Segment Start: Data

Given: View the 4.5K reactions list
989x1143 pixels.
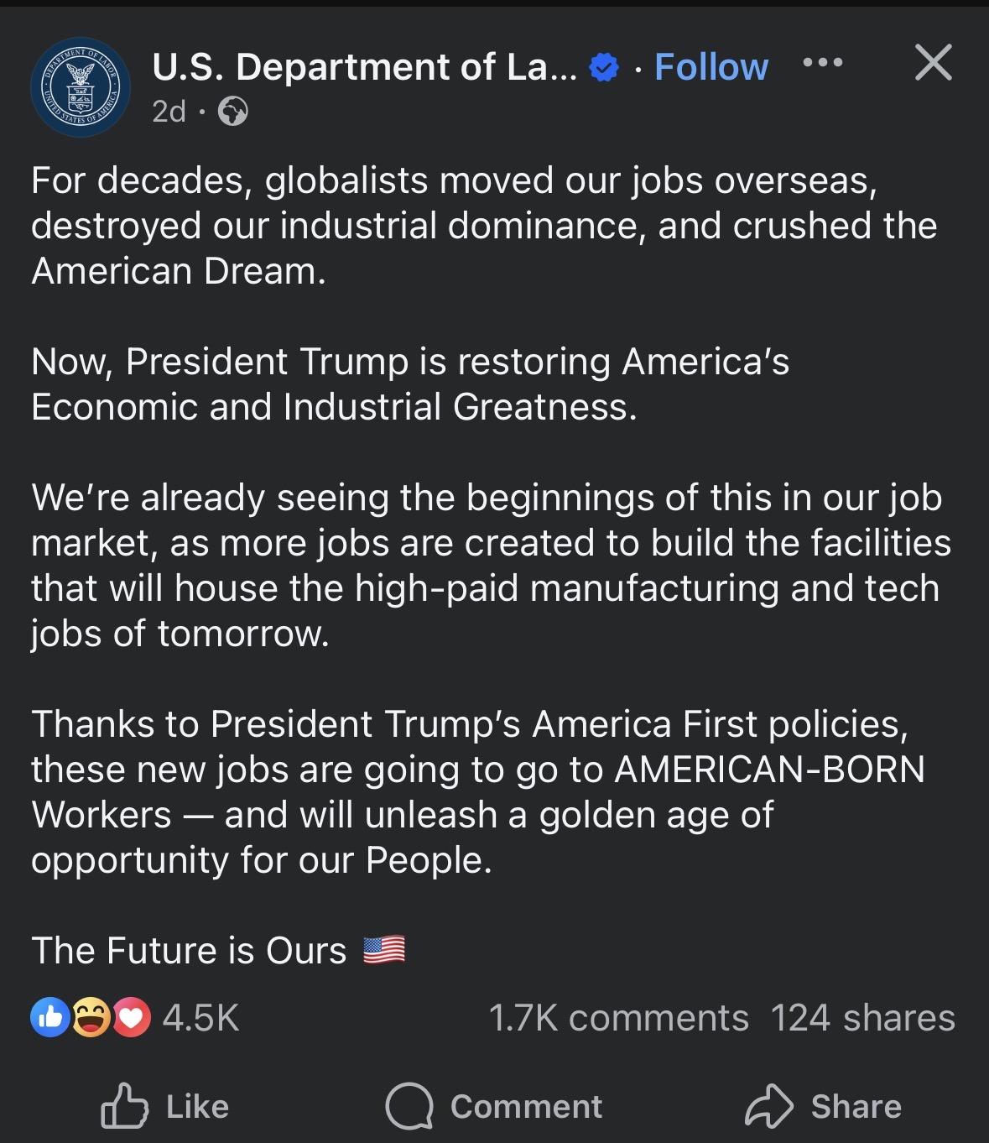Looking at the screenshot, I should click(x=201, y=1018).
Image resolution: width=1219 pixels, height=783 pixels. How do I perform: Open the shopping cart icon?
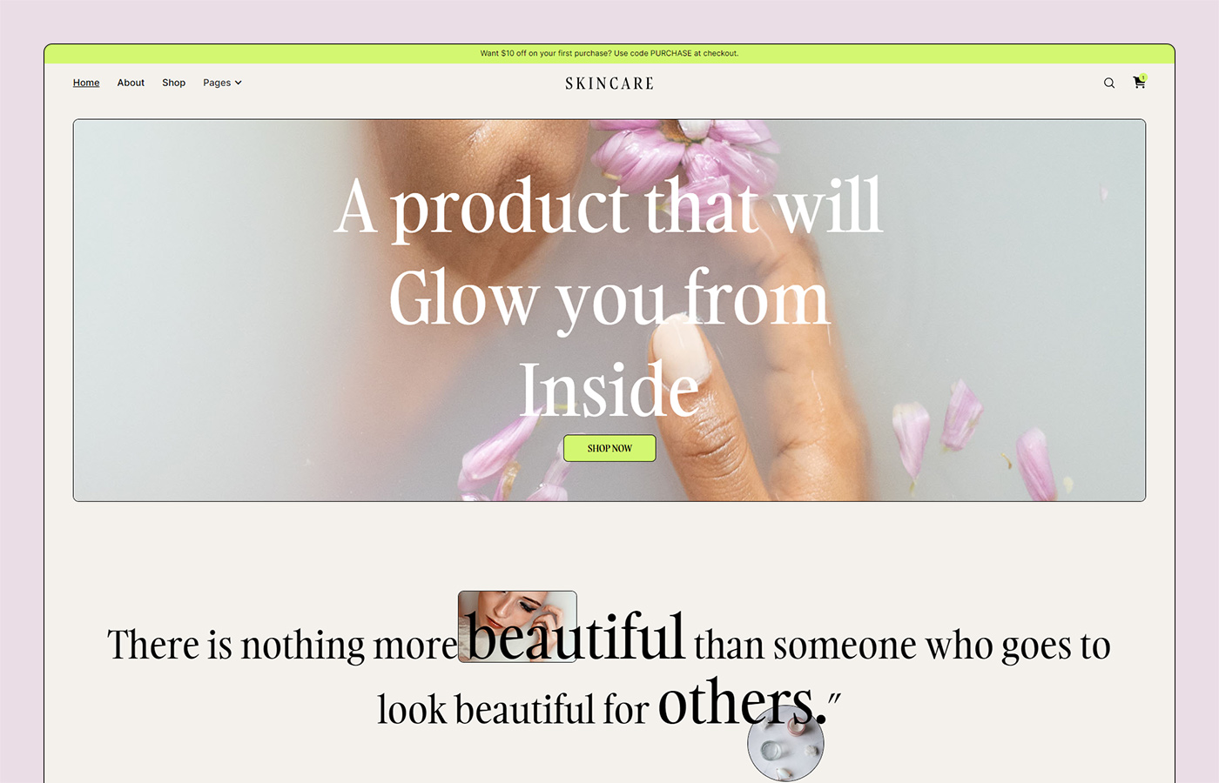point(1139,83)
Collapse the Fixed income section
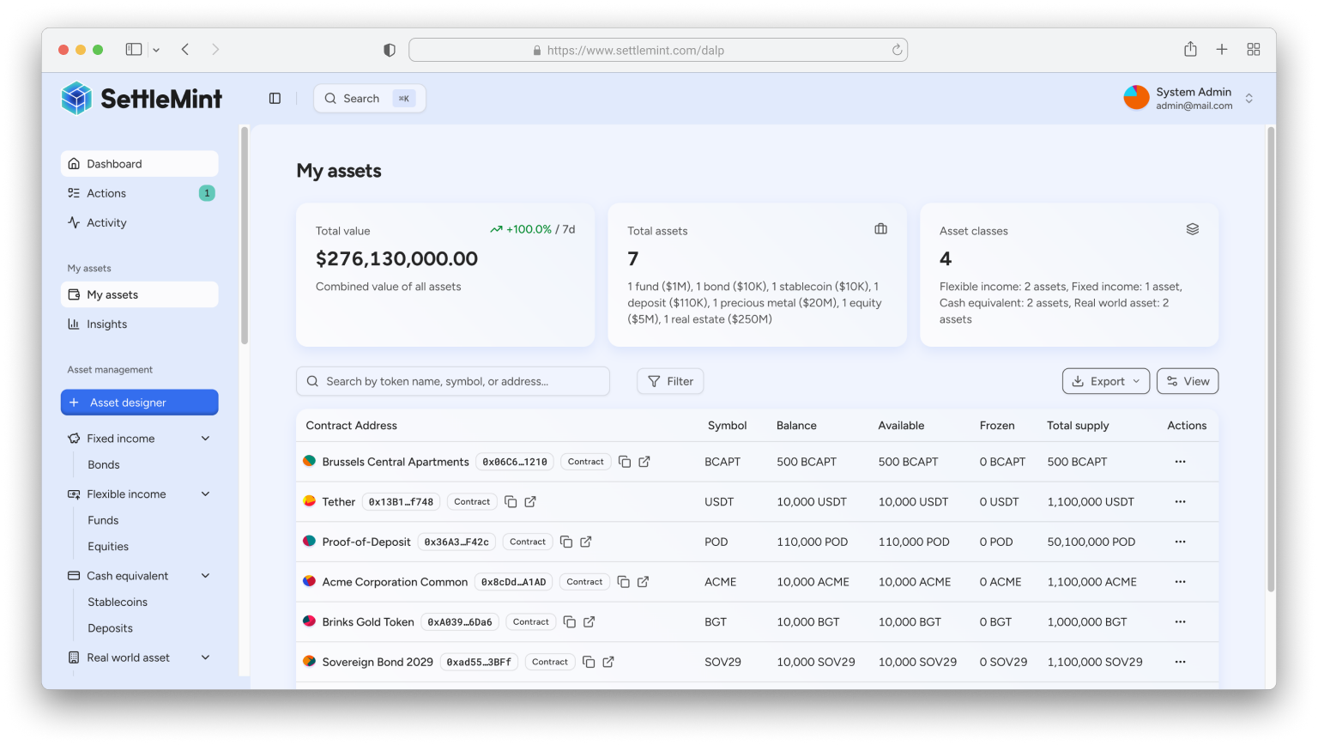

Segment End: Data
Segment Start: Data

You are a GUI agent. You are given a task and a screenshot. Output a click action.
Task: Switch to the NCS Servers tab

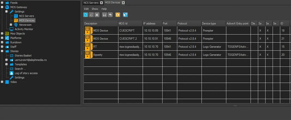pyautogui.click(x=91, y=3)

Segment End: Data
Segment Start: Data

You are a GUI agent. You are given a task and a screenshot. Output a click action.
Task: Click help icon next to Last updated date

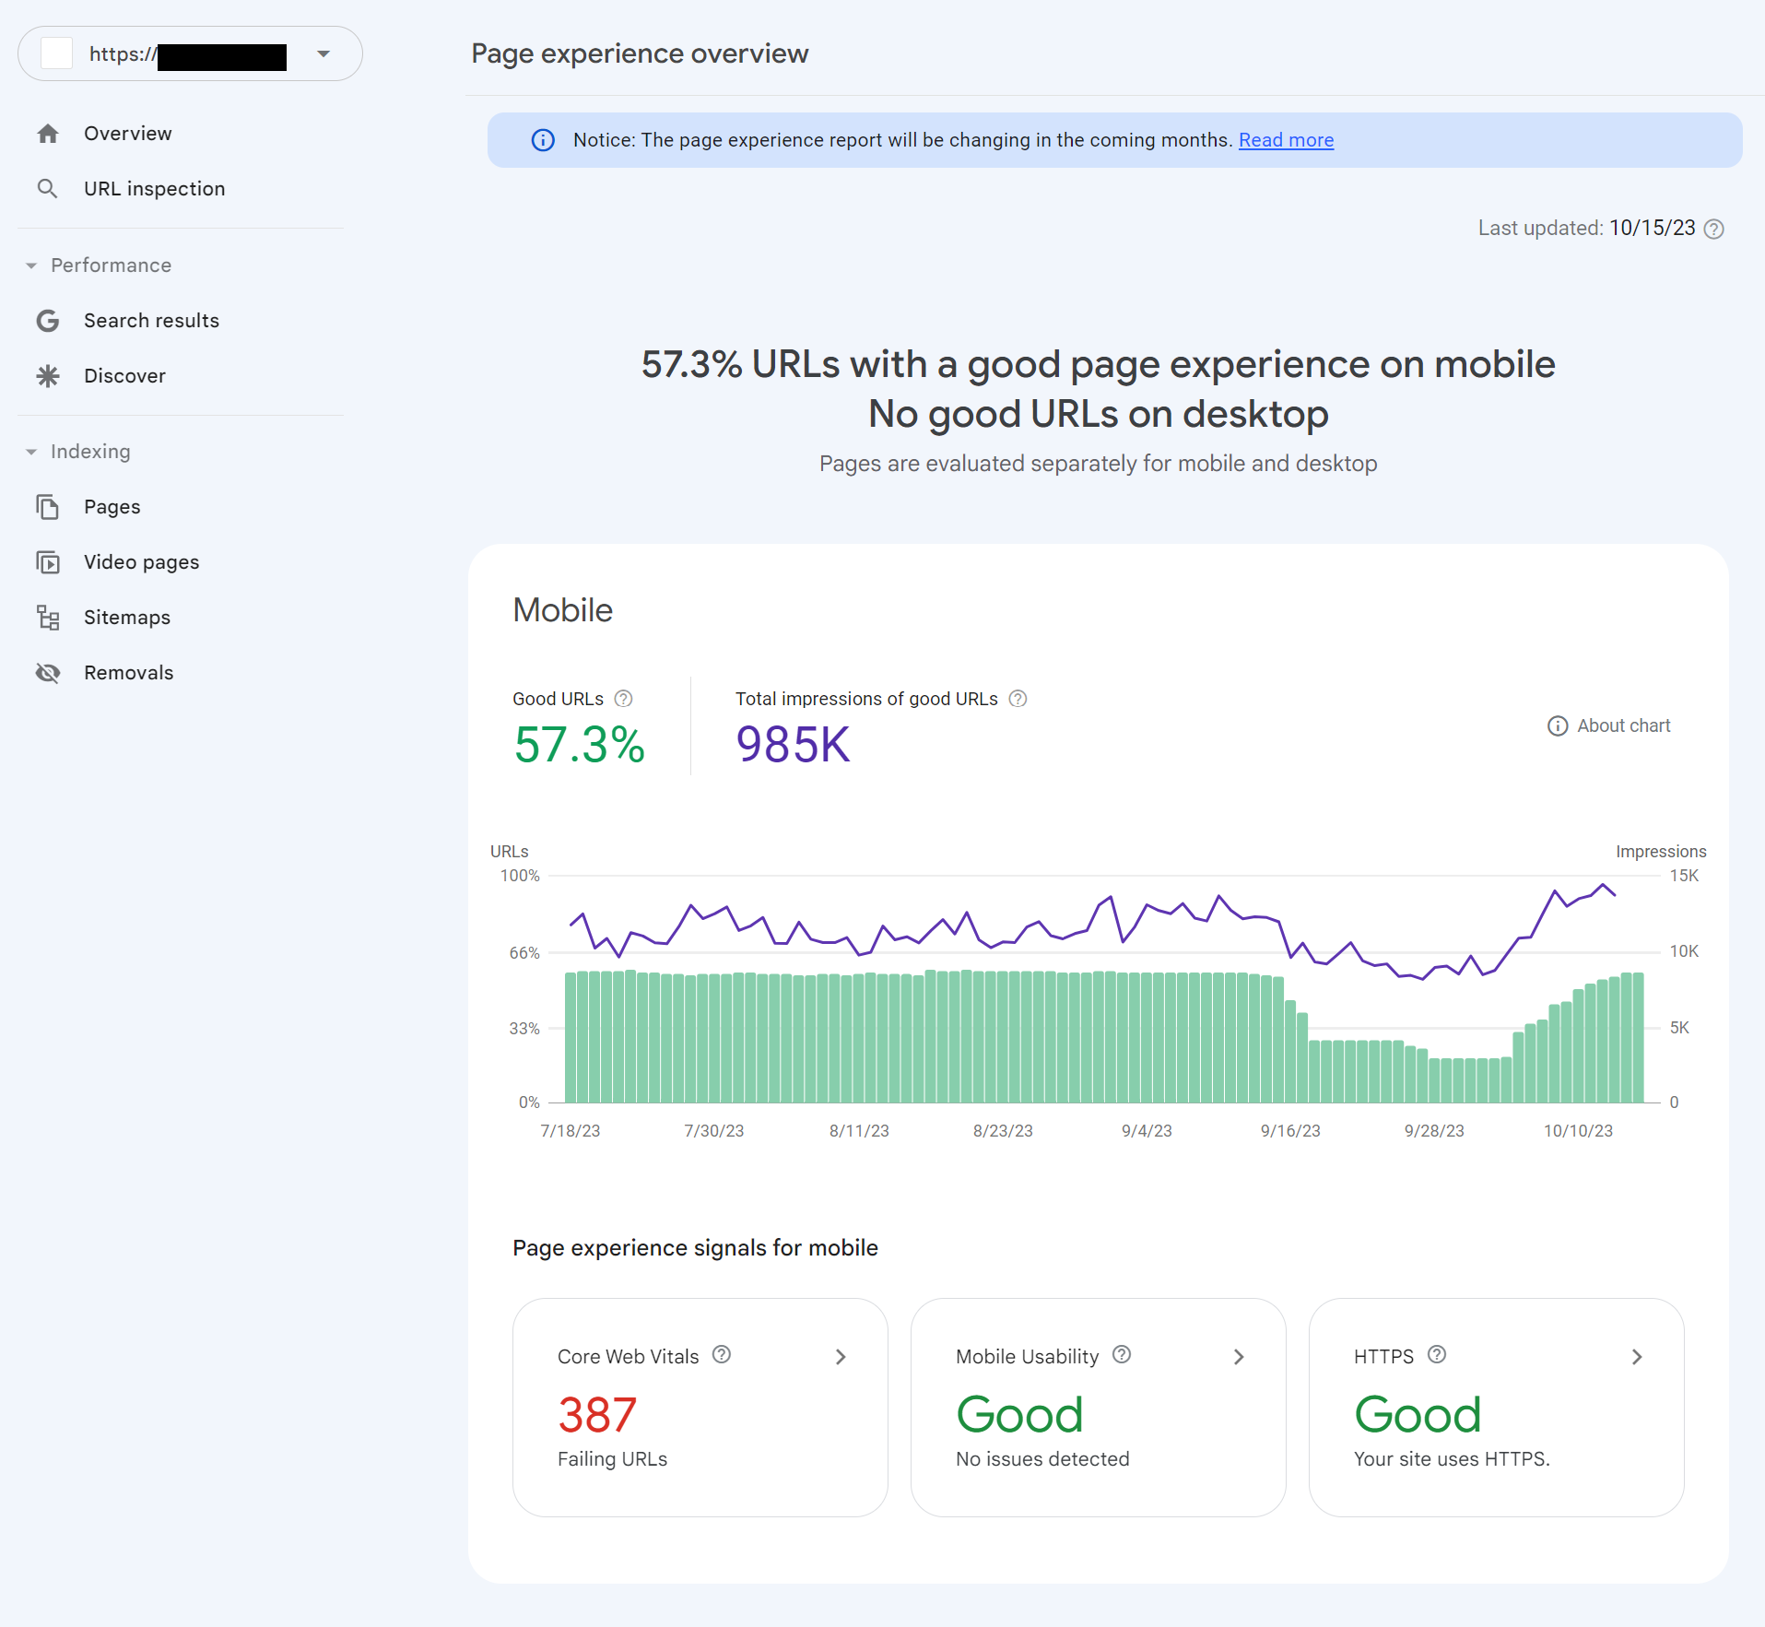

Segment End: Data

Assigned task>
Above are records; repeat only the lines from the line with "989x1143 pixels." through the line with "Collapse the Fixed income section", and leave pictures out.

Task output>
989x1143 pixels.
Looking at the screenshot, I should click(x=201, y=1018).
Image resolution: width=1219 pixels, height=783 pixels. How do I perform: Open the shopping cart icon?
point(1139,83)
Collapse the Fixed income section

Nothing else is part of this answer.